29.09.2009
L’aleph – Jorge Luis Borges
L’aleph est un recueil de dix sept nouvelles originellement paru dans les années 50. Uniques, ces nouvelles portent l’empreinte de Jorge Luis Borges. C'est-à-dire, outre le fait qu’elles comportent souvent une dimension fantastique, une atmosphère d’étrangeté, elles suintent l’érudition et sont truffées de références littéraires, historiques, culturelles, directes ou implicites. Ce sont des constructions originales qui ouvrent des pistes de réflexion sur des thèmes classiques : l’immortalité, la vengeance, etc. Parfois, les nouvelles de Jorge Luis Borges ne tiennent que sur un concept, une idée autour de laquelle est brodé avec plus ou moins de réussite le texte. Ce qui peut amener à relativiser la valeur de certaines de ses nouvelles. Mais celles d’aleph dont je rends compte ci-dessous sont en majorité réussies et font montre d’une rare intelligence:
1/ L’immortel : une nouvelle réussie sur l’immortalité et sa quête. Elle a un rythme soutenu avec un enchaînement d’aventures qui mêlent mythologie, histoire et littérature – on y croise Homère…L’idée : le contraire de toute chose existe quelque part.

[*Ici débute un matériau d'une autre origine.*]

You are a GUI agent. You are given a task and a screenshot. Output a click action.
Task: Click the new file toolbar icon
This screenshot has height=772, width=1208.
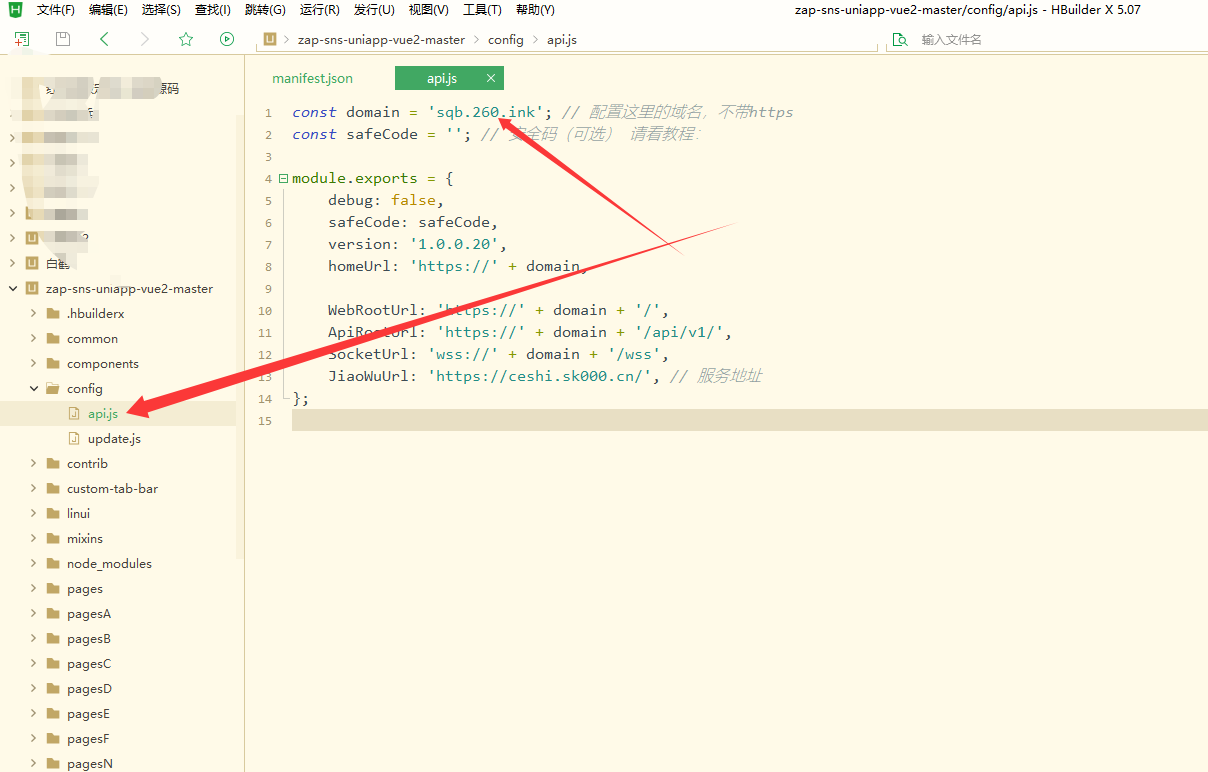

2/ Le mort : l’histoire d’un argentin qui devient bandit en Uruguay et, très ambitieux, désire grimper dans sa bande jusqu’à être Calife à la place du Calife. Ca ne se passe pas comme prévu. Nouvelle plaisante, avec un dénouement surprenant. Rien de plus.
3/ Les théologiens : nouvelle sur la bataille entre Aurélien et Jean de Pannonie, deux gardiens de l’orthodoxie chrétienne qui démontent les hérésies. Tous les deux finissent sur le bucher. Ironie. Nouvelle aussi sur la jalousie et le talent car c’est Aurélien qui amène la chute de Jean, bien plus brillant. Nouvelle très intéressante et très érudite.
4/ Histoire du Guerrier et de la Captive : réflexion sur l’intégration et l’assimilation qui prend à la fois appui sur l’histoire d’un guerrier longobard au sixième siècle et celle d’une anglaise chez les indiens. Nouvelle intelligente.
5/ Biographie de Tadeo Isidoro Cruz : c’est une nouvelle sur la découverte subite et brutale de sa nature profonde, de sa destinée par un homme. L’illustration par l’histoire de Tadeo Isidoro Cruz vaut surtout pour sa chute.
6/ Emma Zung : Ma nouvelle préférée. La vengeance machiavélique d’une jeune fille. Brillant stratagème.
7/ La demeure d’Astérion : Une nouvelle qui fait référence à la mythologie et à l’un de ses personnages d’un point de vue interne. Original et mystérieux jusqu’à son dénouement.
8/ L'Autre Mort : nouvelle sur les modifications de l’histoire et les paradoxes spatiotemporels qui est péniblement illustrée à travers les doutes et les changements dans la biographie d’un gaucho.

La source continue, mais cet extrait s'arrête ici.